## DATASET RECORDS:

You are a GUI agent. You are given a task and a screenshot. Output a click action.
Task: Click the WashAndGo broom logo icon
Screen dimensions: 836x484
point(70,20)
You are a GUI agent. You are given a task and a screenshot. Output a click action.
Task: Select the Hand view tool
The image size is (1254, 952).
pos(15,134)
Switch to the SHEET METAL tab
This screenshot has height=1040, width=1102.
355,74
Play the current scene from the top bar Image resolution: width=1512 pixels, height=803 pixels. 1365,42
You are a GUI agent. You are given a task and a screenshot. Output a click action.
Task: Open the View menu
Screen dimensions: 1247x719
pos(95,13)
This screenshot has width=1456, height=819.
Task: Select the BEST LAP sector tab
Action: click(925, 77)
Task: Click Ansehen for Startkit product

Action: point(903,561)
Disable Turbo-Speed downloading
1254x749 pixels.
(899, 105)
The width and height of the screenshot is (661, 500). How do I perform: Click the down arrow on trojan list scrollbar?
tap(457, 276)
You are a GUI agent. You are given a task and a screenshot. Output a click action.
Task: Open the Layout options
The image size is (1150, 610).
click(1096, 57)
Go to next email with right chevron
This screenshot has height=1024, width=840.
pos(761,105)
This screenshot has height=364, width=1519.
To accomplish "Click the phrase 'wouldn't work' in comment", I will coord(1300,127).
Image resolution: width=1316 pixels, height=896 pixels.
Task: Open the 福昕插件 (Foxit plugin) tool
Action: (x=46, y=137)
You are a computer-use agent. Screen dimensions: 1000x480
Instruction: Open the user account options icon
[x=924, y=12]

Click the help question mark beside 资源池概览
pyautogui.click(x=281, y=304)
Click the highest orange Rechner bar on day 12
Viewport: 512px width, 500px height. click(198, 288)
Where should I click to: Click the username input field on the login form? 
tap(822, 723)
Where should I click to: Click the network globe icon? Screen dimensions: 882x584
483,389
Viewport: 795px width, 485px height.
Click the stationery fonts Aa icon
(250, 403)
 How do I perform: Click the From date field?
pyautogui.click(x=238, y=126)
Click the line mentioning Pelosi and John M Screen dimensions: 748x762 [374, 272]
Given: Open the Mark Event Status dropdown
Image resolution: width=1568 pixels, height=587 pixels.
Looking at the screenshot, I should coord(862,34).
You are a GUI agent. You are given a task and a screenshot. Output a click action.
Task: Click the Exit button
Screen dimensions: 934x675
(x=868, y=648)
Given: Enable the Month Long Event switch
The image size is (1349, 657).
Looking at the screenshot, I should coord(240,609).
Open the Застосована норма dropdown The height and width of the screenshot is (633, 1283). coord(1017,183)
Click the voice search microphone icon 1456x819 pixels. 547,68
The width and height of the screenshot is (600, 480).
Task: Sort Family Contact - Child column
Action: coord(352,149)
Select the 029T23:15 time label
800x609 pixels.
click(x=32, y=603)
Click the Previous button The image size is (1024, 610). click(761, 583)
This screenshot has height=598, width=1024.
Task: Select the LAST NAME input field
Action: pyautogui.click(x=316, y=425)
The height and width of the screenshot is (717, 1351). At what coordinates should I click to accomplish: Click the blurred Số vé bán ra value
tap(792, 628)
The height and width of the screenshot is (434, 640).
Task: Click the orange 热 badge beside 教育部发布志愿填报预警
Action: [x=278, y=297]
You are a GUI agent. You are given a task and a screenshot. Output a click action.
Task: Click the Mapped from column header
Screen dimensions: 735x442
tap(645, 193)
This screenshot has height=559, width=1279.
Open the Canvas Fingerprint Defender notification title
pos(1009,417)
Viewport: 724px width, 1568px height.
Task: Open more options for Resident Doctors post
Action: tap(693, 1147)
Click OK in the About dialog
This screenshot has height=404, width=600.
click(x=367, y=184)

## WRITTEN INSTRUCTION:
Copy out the stretch of lines from the first one above through the one containing "point(70,20)", both included, and multiply every coordinate in the answers by 1.25, rounding to whole numbers with halves going up. Leave all other numbers and wording unchanged.

## TASK RESULT:
You are a GUI agent. You are given a task and a screenshot. Output a click action.
Task: Click the WashAndGo broom logo icon
Screen dimensions: 836x484
point(88,25)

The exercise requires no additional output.